Page MenuHomePhabricator

Full text search needs to split words on dashes
Closed, ResolvedPublic2 Estimated Story Points

Description

Searching for Sapulpa-Beggs should find "U.S. Route 75 Alternate (Beggs–Sapulpa, Oklahoma)". Without splitting words on dashes it has no chance.

Event Timeline

Manybubbles raised the priority of this task from to Needs Triage.
Manybubbles updated the task description. (Show Details)
Manybubbles subscribed.

@TJones does the various ICU analysis steps take care of this already?

TJones set the point value for this task to 2.
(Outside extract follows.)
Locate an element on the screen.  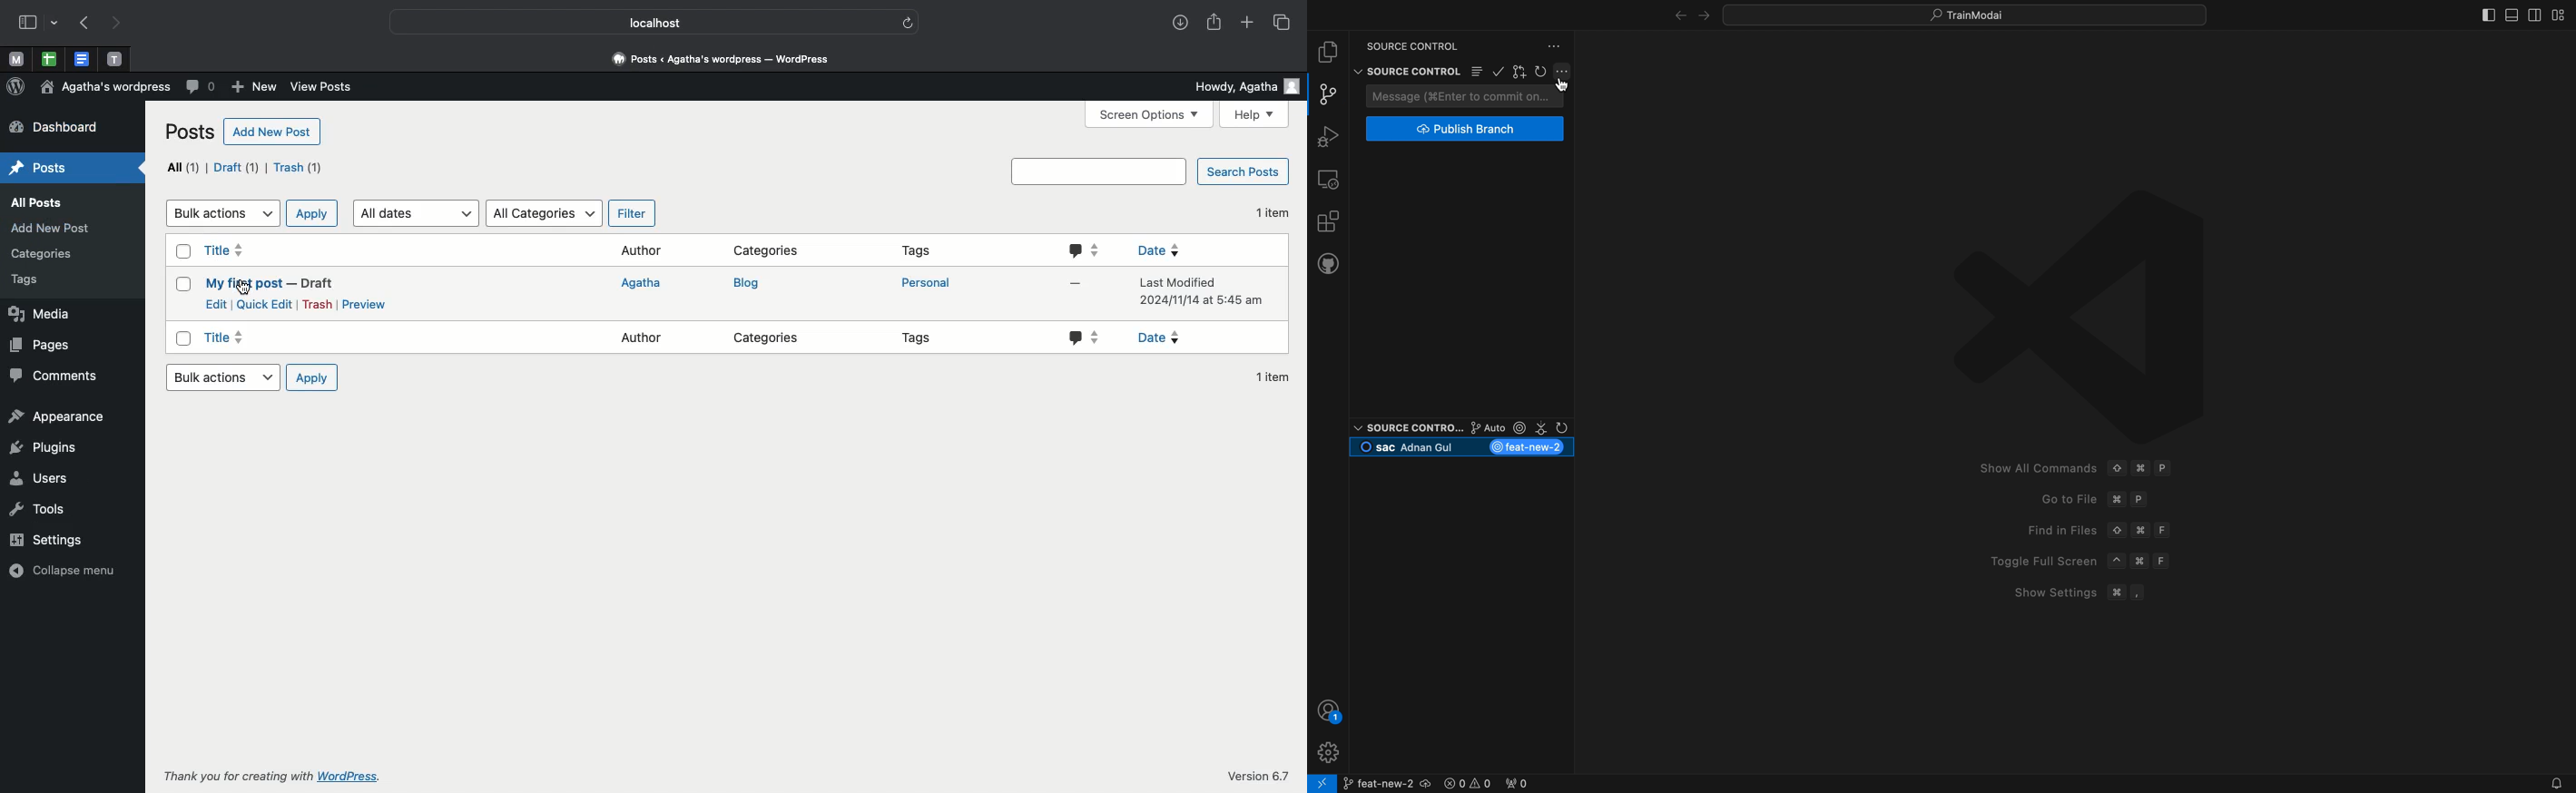
Dashboard <agatha's wordpress - wordpress is located at coordinates (726, 60).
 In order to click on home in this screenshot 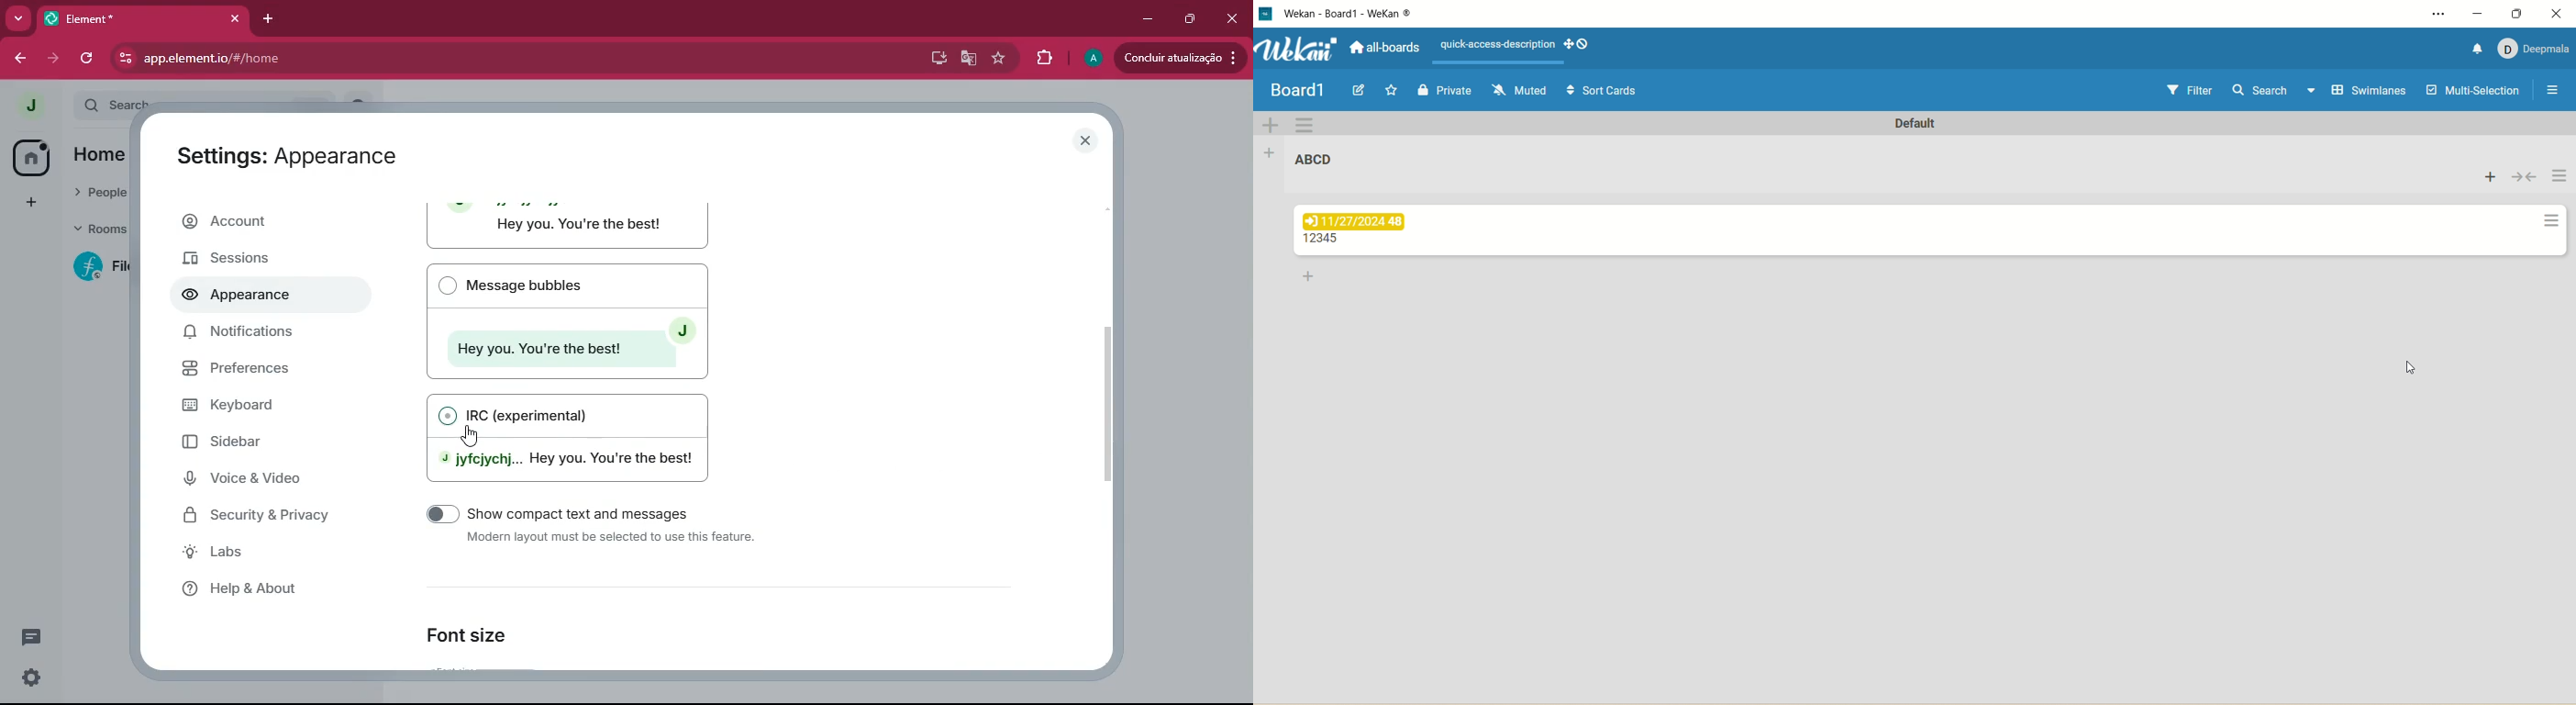, I will do `click(31, 157)`.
@Gehel, we use the icu_tokenizer (or our version of it) almost everywhere, and it does split on lots of hyphens and dashes correctly. I tested a bunch of dash-like symbols (- ‐ ‑ ﹣ - ‒ – — ゠ ⹀), and tested all of the tokenizers we use: ICU, standard, smartCN, Hebrew, sudachi, Kuromoji, Nori, Thai.

The Thai tokenizer (which is not used in prod, we use the ICU tokenizer when available) doesn't split on some rarer hypen-like characters (‑ ﹣ ‒ ⹀ ゠), though at least 4 of the 5 occur in thwiki.
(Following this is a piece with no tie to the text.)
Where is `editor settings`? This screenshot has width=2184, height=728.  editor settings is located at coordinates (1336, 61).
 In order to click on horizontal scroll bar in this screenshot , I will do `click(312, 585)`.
I also tested the soft hyphen, which opened another can of worms on invisibles (see T405020).

Since figuring out the situation was ⅔ of fixing it, I'm going to claim this task and put up a patch.

Change #1189542 had a related patch set uploaded (by Tjones; author: Tjones):

[mediawiki/extensions/CirrusSearch@master] Harmonize Hyphens and ZWSPs in Base Thai

https://gerrit.wikimedia.org/r/1189542

Change #1189542 merged by jenkins-bot:

[mediawiki/extensions/CirrusSearch@master] Harmonize Hyphens and ZWSPs in Base Thai

https://gerrit.wikimedia.org/r/1189542